**EXERCISE AIM**
Copy out every line of the records below word for word, but leave out the pictures.

+++ RECORDS SHOWN +++

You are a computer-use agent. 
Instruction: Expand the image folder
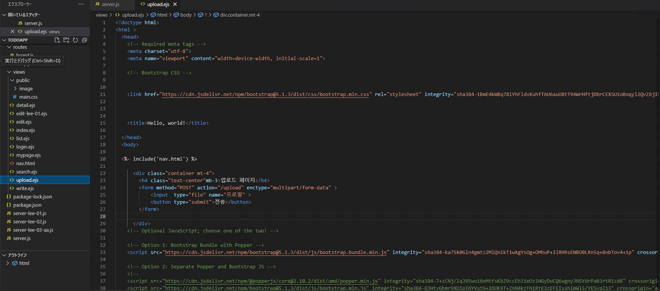point(15,89)
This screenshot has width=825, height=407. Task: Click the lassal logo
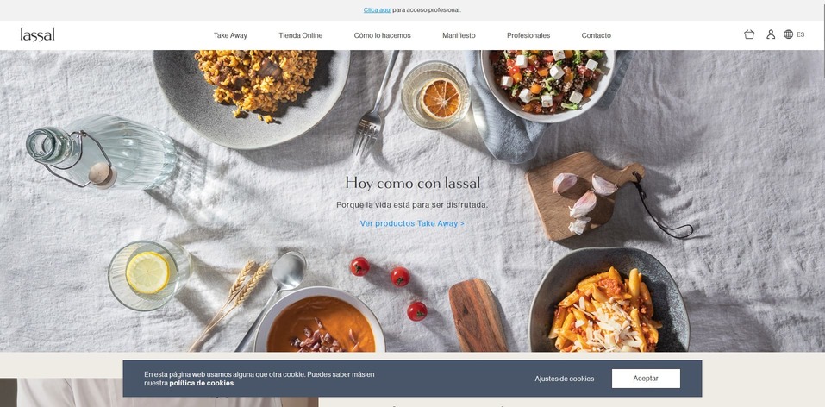click(x=37, y=34)
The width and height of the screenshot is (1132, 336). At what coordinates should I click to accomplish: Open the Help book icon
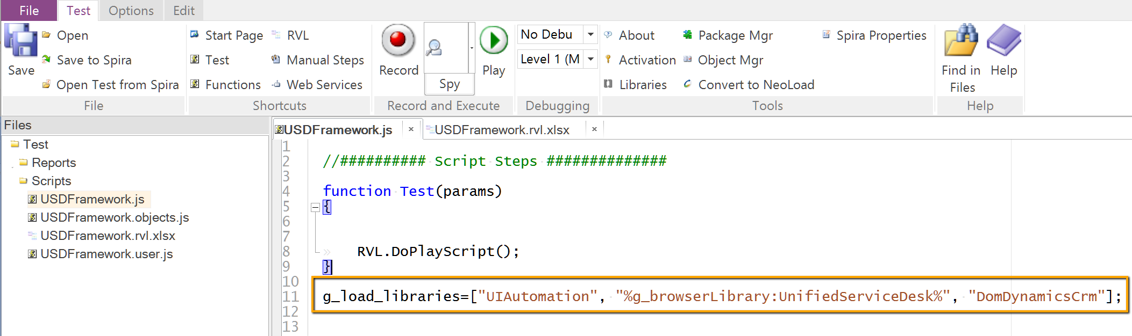(x=1003, y=41)
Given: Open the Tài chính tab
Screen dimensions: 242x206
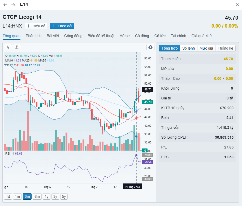Looking at the screenshot, I should pyautogui.click(x=178, y=36).
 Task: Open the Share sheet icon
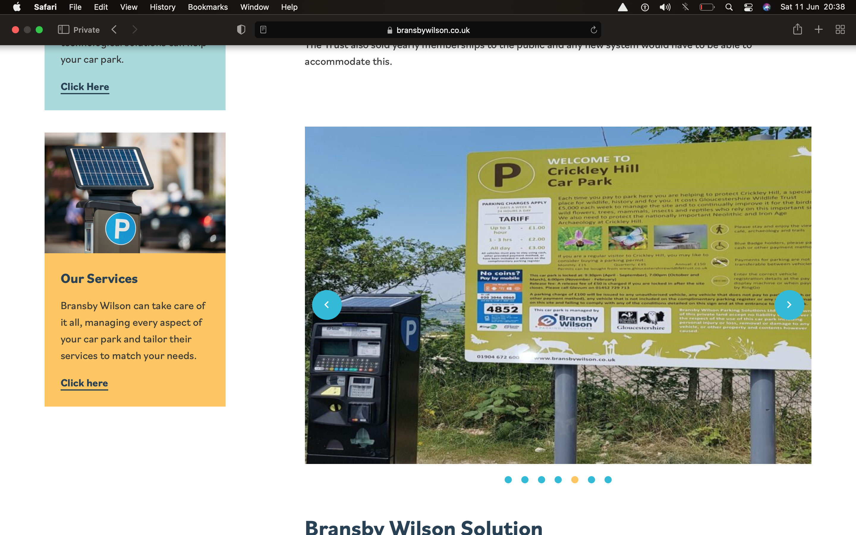[797, 29]
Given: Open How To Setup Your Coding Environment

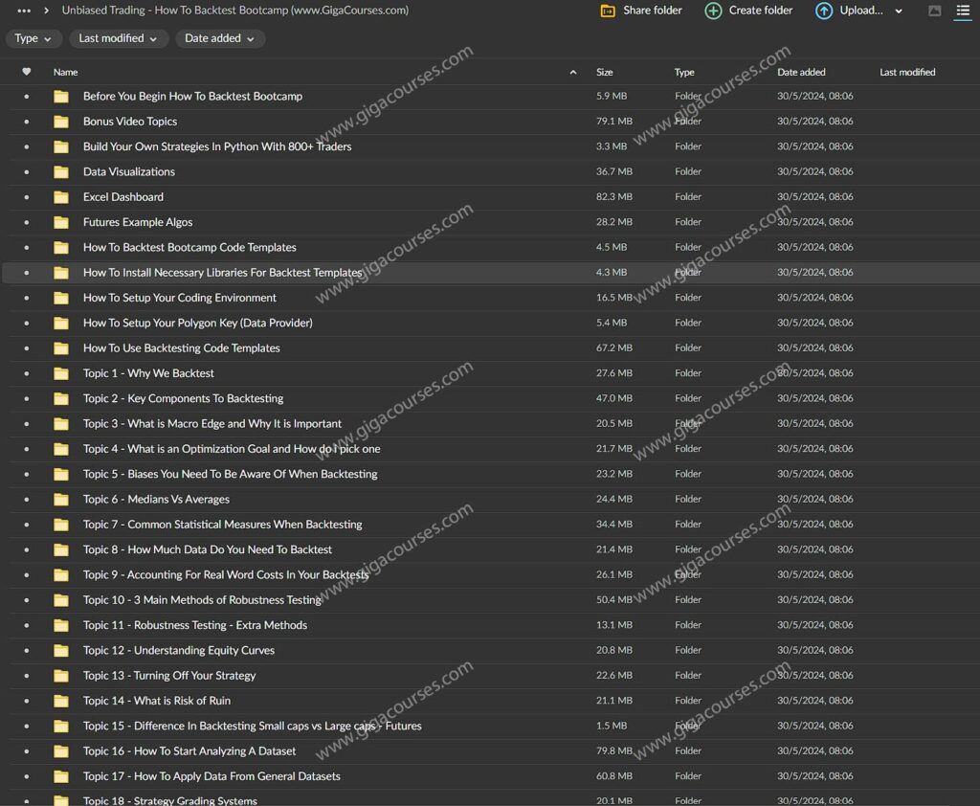Looking at the screenshot, I should [179, 297].
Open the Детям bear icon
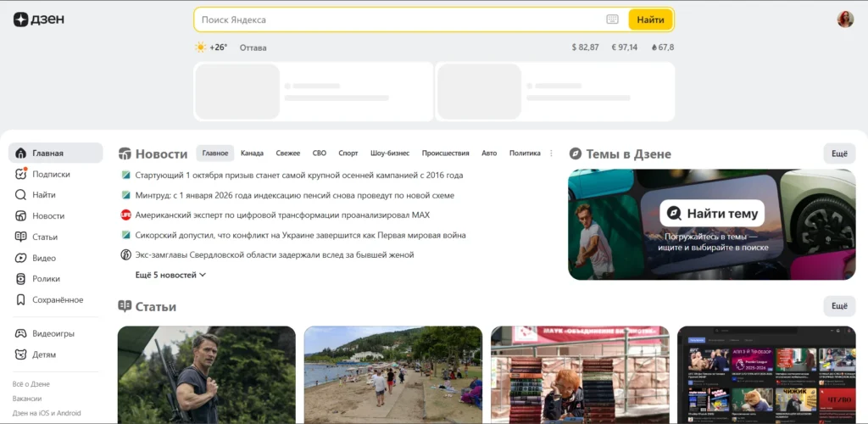This screenshot has height=424, width=868. [x=20, y=354]
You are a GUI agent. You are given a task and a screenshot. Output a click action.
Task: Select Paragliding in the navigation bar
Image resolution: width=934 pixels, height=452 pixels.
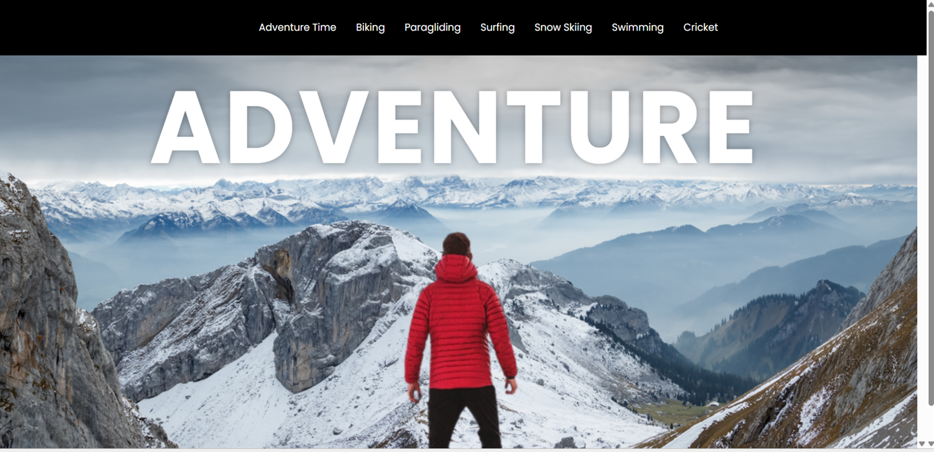(433, 27)
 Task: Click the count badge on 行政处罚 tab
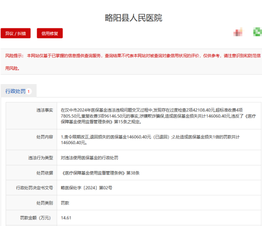point(29,92)
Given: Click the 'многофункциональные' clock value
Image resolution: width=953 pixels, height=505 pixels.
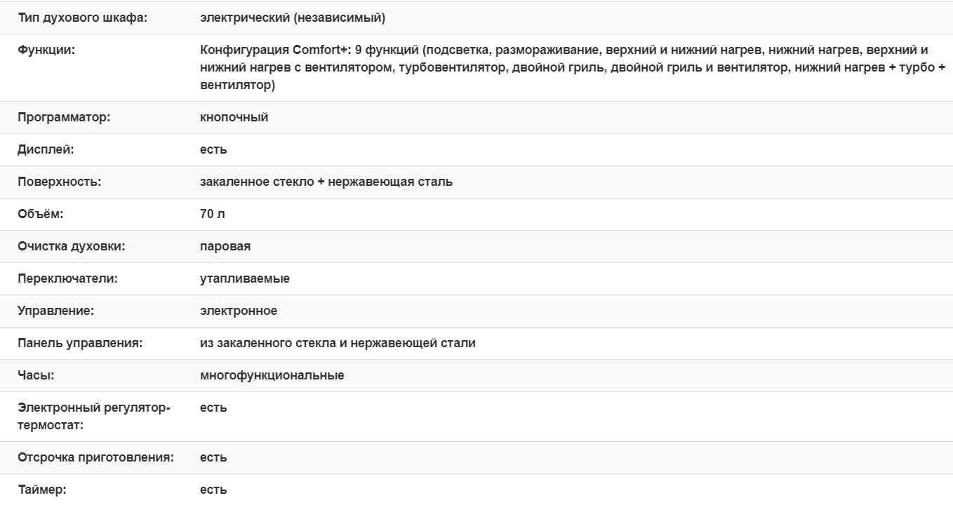Looking at the screenshot, I should 272,376.
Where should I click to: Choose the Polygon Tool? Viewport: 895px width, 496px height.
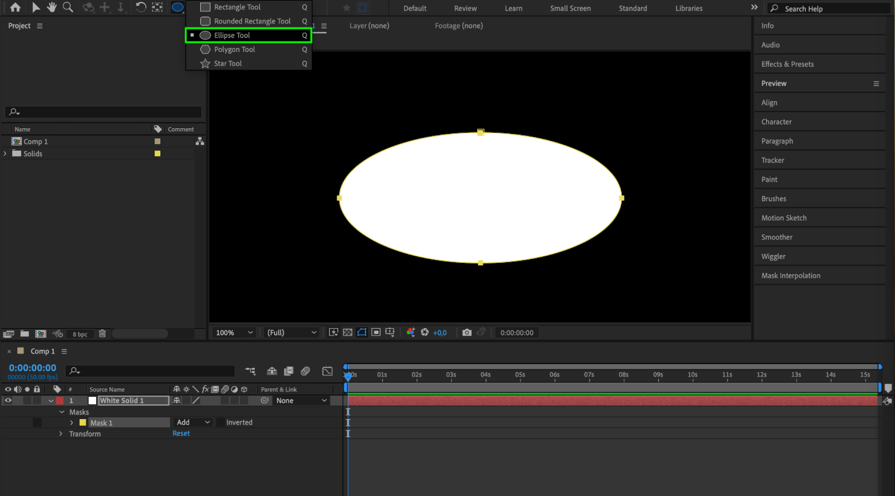(x=234, y=49)
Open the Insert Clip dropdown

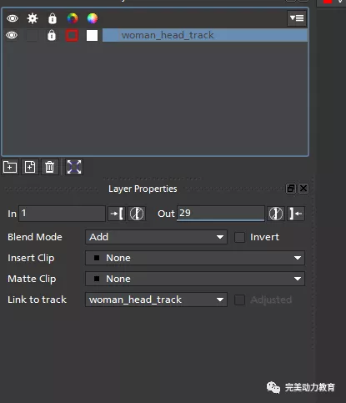(195, 258)
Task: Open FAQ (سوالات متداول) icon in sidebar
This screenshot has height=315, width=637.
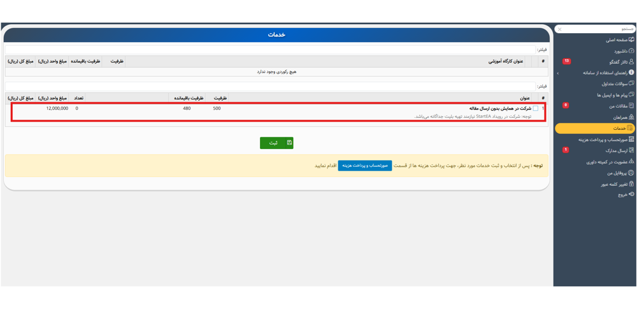Action: 631,84
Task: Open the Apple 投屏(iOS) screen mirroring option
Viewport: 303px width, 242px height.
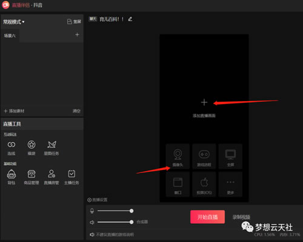Action: (x=204, y=185)
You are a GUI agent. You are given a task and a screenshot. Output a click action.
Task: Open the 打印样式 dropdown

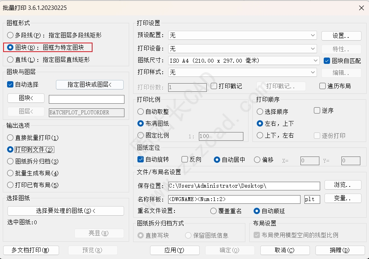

+++

**PROBLEM SOLUTION**
You are a computer-use agent. 
Instruction: Expand the image folder
point(15,89)
This screenshot has width=825, height=407. Task: Click the lassal logo
click(x=37, y=34)
The width and height of the screenshot is (1132, 336). At what coordinates should I click to accomplish: Open the Help book icon
(x=1003, y=41)
Given: Open the Tài chính tab
Screen dimensions: 242x206
Looking at the screenshot, I should pyautogui.click(x=178, y=36).
 Task: Open the Share sheet icon
[797, 29]
Given: Open How To Setup Your Coding Environment

Looking at the screenshot, I should [179, 297].
Open the Детям bear icon
This screenshot has height=424, width=868. [x=20, y=354]
You are a GUI agent. You are given a task and a screenshot. Output a click action.
Task: Select Paragliding in the navigation bar
Image resolution: width=934 pixels, height=452 pixels.
(433, 27)
 Task: Click the count badge on 行政处罚 tab
point(29,92)
Given: Click the 'многофункциональные' clock value
Image resolution: width=953 pixels, height=505 pixels.
Looking at the screenshot, I should 272,376.
Where should I click to: Choose the Polygon Tool? Viewport: 895px width, 496px height.
(x=234, y=49)
Open the Insert Clip dropdown

(195, 258)
Task: Open FAQ (سوالات متداول) icon in sidebar
This screenshot has height=315, width=637.
Action: 631,84
Task: Open the Apple 投屏(iOS) screen mirroring option
Viewport: 303px width, 242px height.
Action: (x=204, y=185)
You are a GUI agent. You are given a task and a screenshot. Output a click action.
Task: Open the 打印样式 dropdown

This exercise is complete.